*Problem statement*:
Retype the entire listing, keeping every word as it is.

*Supplied records*:

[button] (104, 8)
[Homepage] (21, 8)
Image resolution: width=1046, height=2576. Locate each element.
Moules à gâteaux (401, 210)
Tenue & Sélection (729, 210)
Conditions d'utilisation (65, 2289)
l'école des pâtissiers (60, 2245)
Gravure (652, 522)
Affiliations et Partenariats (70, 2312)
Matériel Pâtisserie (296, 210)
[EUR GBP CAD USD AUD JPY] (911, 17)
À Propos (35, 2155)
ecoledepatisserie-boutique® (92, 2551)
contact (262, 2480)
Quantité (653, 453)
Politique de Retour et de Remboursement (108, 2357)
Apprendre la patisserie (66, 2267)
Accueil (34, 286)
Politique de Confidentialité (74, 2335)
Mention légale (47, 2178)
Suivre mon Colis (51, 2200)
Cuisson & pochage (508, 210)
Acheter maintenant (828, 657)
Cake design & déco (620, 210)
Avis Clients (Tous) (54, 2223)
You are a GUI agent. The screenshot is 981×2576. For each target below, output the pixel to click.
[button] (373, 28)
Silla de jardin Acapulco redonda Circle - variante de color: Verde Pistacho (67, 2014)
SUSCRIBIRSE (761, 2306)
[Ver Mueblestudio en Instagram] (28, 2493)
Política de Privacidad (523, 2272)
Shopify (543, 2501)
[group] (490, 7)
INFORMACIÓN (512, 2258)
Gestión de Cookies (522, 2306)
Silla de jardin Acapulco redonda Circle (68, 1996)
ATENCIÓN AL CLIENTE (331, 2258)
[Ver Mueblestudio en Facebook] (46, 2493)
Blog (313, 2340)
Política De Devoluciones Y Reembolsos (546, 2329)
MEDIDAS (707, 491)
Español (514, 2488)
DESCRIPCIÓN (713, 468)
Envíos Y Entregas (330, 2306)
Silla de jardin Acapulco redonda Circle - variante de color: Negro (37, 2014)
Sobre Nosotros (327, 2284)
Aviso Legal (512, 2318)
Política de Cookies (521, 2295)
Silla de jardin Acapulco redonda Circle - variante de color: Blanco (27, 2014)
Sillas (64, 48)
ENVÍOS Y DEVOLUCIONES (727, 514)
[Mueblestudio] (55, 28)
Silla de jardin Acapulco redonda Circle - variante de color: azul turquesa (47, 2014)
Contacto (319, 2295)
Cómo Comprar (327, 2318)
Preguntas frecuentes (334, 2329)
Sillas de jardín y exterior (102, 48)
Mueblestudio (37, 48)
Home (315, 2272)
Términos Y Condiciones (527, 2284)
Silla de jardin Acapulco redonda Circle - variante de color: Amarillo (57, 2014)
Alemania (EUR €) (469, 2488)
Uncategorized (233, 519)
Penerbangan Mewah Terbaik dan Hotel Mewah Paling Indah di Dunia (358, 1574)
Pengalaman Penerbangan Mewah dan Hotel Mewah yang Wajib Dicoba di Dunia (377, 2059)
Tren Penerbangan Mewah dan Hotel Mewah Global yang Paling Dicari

*Completed exercise*:
[button] (104, 8)
[Homepage] (21, 8)
Image resolution: width=1046, height=2576. Locate each element.
Moules à gâteaux (401, 210)
Tenue & Sélection (729, 210)
Conditions d'utilisation (65, 2289)
l'école des pâtissiers (60, 2245)
Gravure (652, 522)
Affiliations et Partenariats (70, 2312)
Matériel Pâtisserie (296, 210)
[EUR GBP CAD USD AUD JPY] (911, 17)
À Propos (35, 2155)
ecoledepatisserie-boutique® (92, 2551)
contact (262, 2480)
Quantité (653, 453)
Politique de Retour et de Remboursement (108, 2357)
Apprendre la patisserie (66, 2267)
Accueil (34, 286)
Politique de Confidentialité (74, 2335)
Mention légale (47, 2178)
Suivre mon Colis (51, 2200)
Cuisson & pochage (508, 210)
Acheter maintenant (828, 657)
Cake design & déco (620, 210)
Avis Clients (Tous) (54, 2223)
You are a GUI agent. The screenshot is 981×2576. For each target below, output the pixel to click.
[button] (373, 28)
Silla de jardin Acapulco redonda Circle - variante de color: Verde Pistacho (67, 2014)
SUSCRIBIRSE (761, 2306)
[Ver Mueblestudio en Instagram] (28, 2493)
Política de Privacidad (523, 2272)
Shopify (543, 2501)
[group] (490, 7)
INFORMACIÓN (512, 2258)
Gestión de Cookies (522, 2306)
Silla de jardin Acapulco redonda Circle (68, 1996)
ATENCIÓN AL CLIENTE (331, 2258)
[Ver Mueblestudio en Facebook] (46, 2493)
Blog (313, 2340)
Política De Devoluciones Y Reembolsos (546, 2329)
MEDIDAS (707, 491)
Español (514, 2488)
DESCRIPCIÓN (713, 468)
Envíos Y Entregas (330, 2306)
Silla de jardin Acapulco redonda Circle - variante de color: Negro (37, 2014)
Sobre Nosotros (327, 2284)
Aviso Legal (512, 2318)
Política de Cookies (521, 2295)
Silla de jardin Acapulco redonda Circle - variante de color: Blanco (27, 2014)
Sillas (64, 48)
ENVÍOS Y DEVOLUCIONES (727, 514)
[Mueblestudio] (55, 28)
Silla de jardin Acapulco redonda Circle - variante de color: azul turquesa (47, 2014)
Contacto (319, 2295)
Cómo Comprar (327, 2318)
Preguntas frecuentes (334, 2329)
Sillas de jardín y exterior (102, 48)
Mueblestudio (37, 48)
Home (315, 2272)
Términos Y Condiciones (527, 2284)
Silla de jardin Acapulco redonda Circle - variante de color: Amarillo (57, 2014)
Alemania (EUR €) (469, 2488)
Uncategorized (233, 519)
Penerbangan Mewah Terbaik dan Hotel Mewah Paling Indah di Dunia (358, 1574)
Pengalaman Penerbangan Mewah dan Hotel Mewah yang Wajib Dicoba di Dunia (377, 2059)
Tren Penerbangan Mewah dan Hotel Mewah Global yang Paling Dicari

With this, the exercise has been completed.